Element and text position data:
☆ ☆ ☆ ☆
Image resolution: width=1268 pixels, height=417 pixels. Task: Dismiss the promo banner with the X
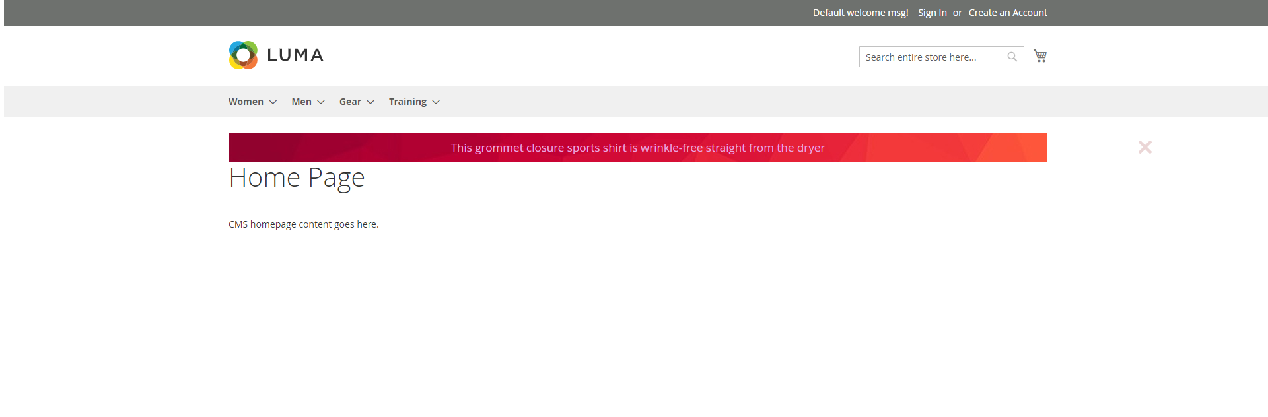pyautogui.click(x=1145, y=147)
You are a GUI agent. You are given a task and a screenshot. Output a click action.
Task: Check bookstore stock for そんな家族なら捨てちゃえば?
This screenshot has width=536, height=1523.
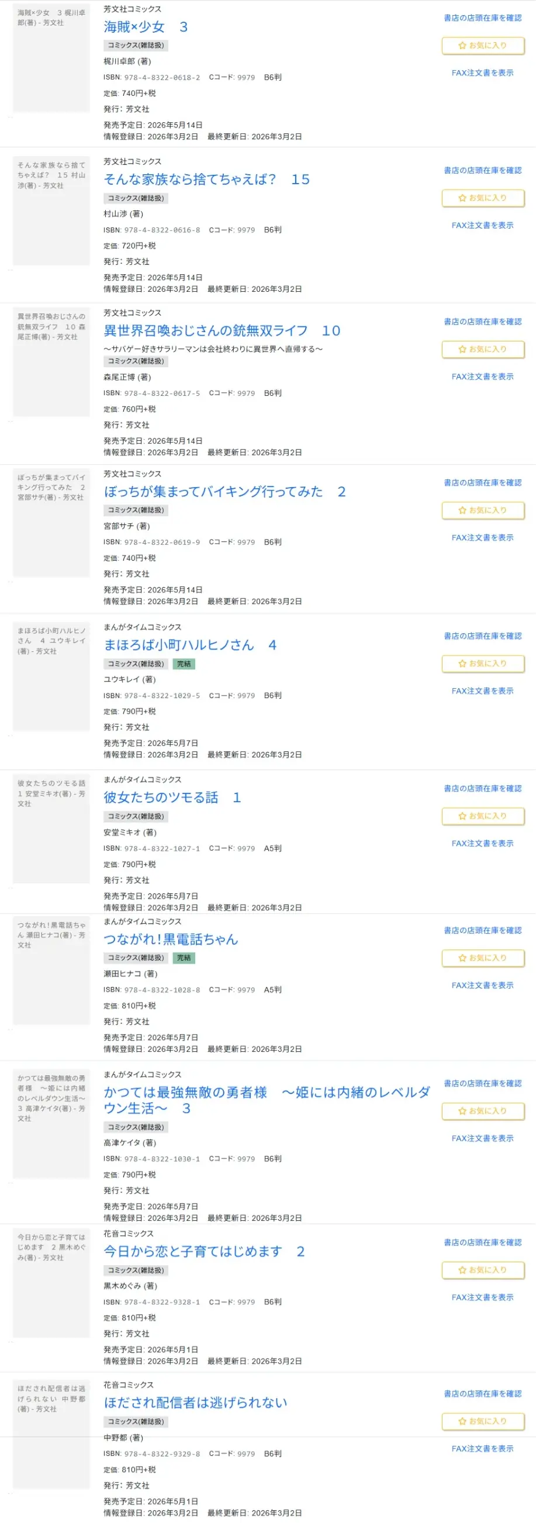coord(482,170)
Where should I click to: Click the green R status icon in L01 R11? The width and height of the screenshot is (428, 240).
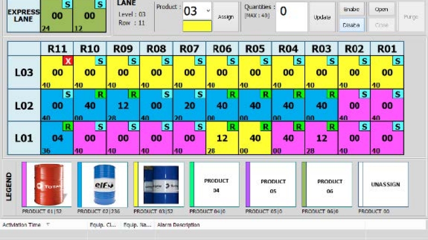[x=68, y=127]
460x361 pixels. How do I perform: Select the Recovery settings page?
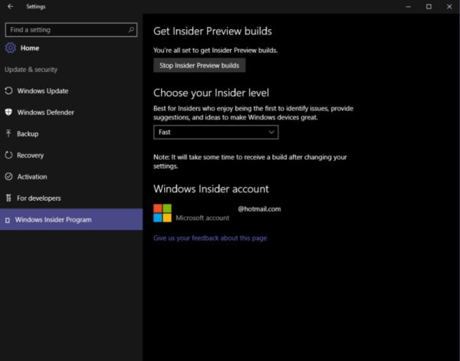coord(31,156)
☆ ☆ ☆ ☆
**Goal:**
Gather every line above that contains the word "width".

**Task solution:**
Image resolution: width=1268 pixels, height=417 pixels. Task: Dismiss the promo banner with the X
This screenshot has width=536, height=1523.
Where should I click to: Click the green R status icon in L01 R11? The width and height of the screenshot is (428, 240).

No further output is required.